John Casey's recommended article fitted our context to a T - reingineering
education inevitably seems to involve reenigineering the institution that
supports it. Unless this is already underway, and strongly championed for
some other purposes, the requests for new online registration procedures etc
on which success will depend are going to take too long, and generate
serious opposition.
There is an interesting parallell in organisations making their services
web-accessible through e-business prtals and so forth. Typically the
technology is designed without a real understanding of how this will change
the natire of the business processes, and the roles of those who manage
them.

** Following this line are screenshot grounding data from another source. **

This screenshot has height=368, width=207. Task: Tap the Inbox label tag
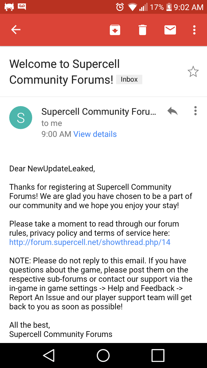tap(129, 80)
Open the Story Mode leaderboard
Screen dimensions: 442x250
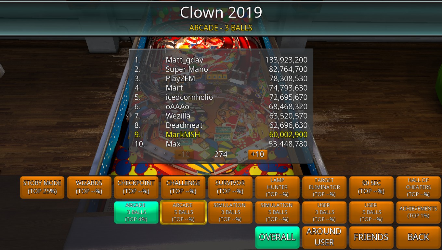click(42, 187)
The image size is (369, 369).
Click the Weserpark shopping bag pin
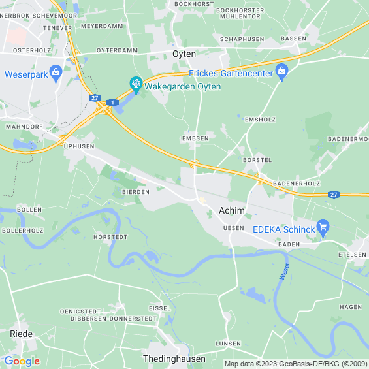tap(56, 73)
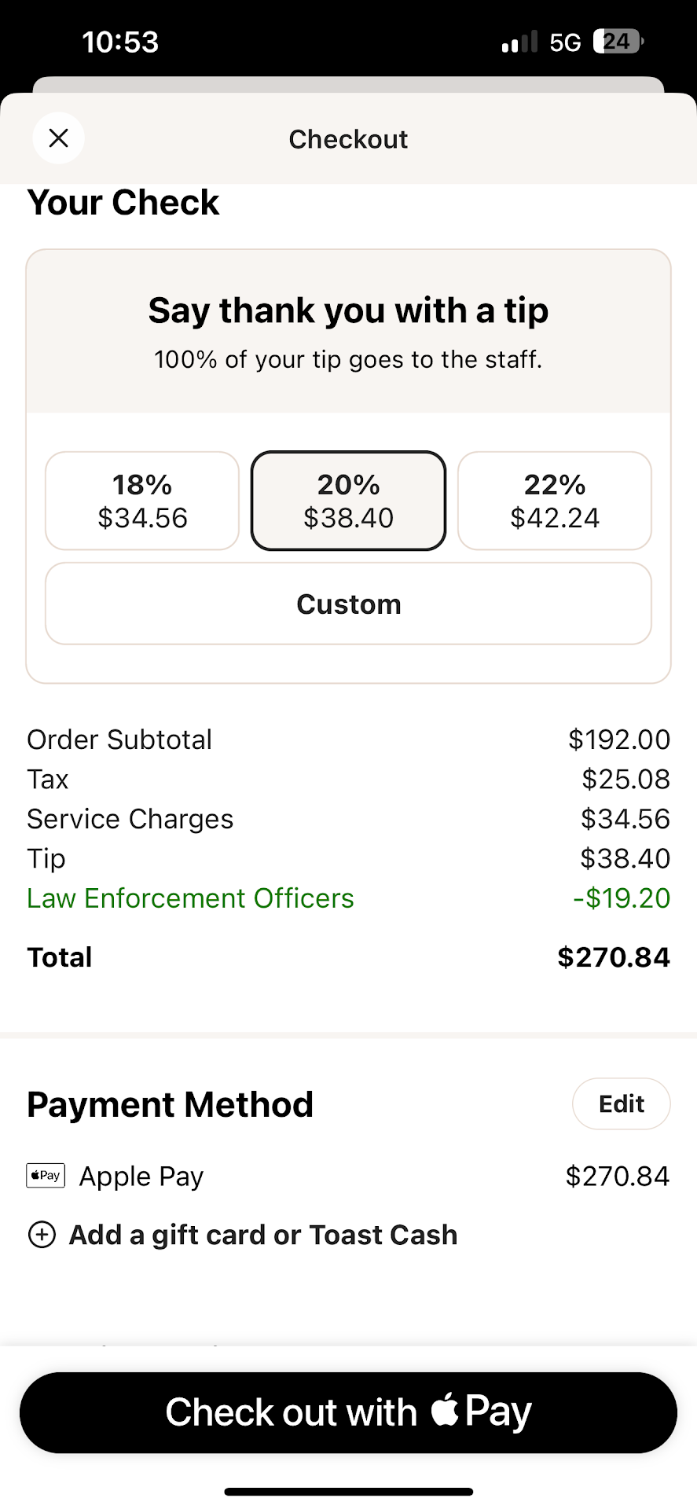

It is then stalled as it becomes apparent that the business processes
need to be overhauled to fit this new medium, or take advantage of new
opportunities Staff start to register objections to incompatabilities with
their business needs, or lobby for changes(more redesign!) they prefer.
Typically this involves more delay, more money, more complex redesign and
growing dissatisfaction and political intrigue.If this sounds
familiar........
----- Original Message -----
From: John Casey {Information Servic <[log in to unmask]>
To: <[log in to unmask]>
Sent: Wednesday, May 22, 2002 9:48 AM
Subject: Re: Networked e-learning manifesto
> Hi Folks
> I have been following the discussion in silence - agreeing with much of
what
> has been said.
>
> Some of you may be interested in this article about the unexpected effects
> of elearning activities on institutions - might be useful. It has
certainly
> accorded with my experience of elearning so far as a designer and support
> worker, and has given me useful ammunition to fire at the asssorted
> carpet-baggers and snake-oil salement that seem to inhabit the elearning
> bubble.
>
> http://www.ariadne.ac.uk/issue24/virtual-universities/
>
> "Theory and Practice of the Virtual University" Neil Pollock & James
Cornford report on UK universities use of new
> technologies
>
> All the Best
> John
>
> John Casey
> Instructional Designer / Multimedia Developer
> Dept. of Film and Media
> University of Stirling
> FK9 4LA
> Tel:+44 1786 466224
> Fax:+44 1786 466855
> e-mail:[log in to unmask]
>
> > ----------
> > From: Jenny Ure
> > Reply To: Networked Learning in Higher Education
> > Sent: Wednesday, May 22, 2002 1:41 am
> > To: [log in to unmask]
> > Subject: Re: Networked e-learning manifesto
> >
> > > 'diverted' into these admittedly very important practical aspects and
> > away
> > from
> > > some of the underlying beliefs and educational philosophy that is
> > reflected in
> > > the manifesto. >
> >
> > In reply to Vivien -
> >
> > I think most people would share the underlying philosophy hence the lack
> > of
> > controversy!
> > My concern was that people developing these systems focus initially (as
we
> > did) on
> > the underlying educational needs, only to find no-one has planned in
> > advance
> > for a budget for the
> > additional computers, support staff, training etc, and the experience of
> > Canadian Universities
> > outlined by Tony Bates underlines this as a factor in the failure of
> > netowrked technology to meet expectations in some quarters.
> >
> > (PS I am neither technical nor practical as my ex colleagues (KW?)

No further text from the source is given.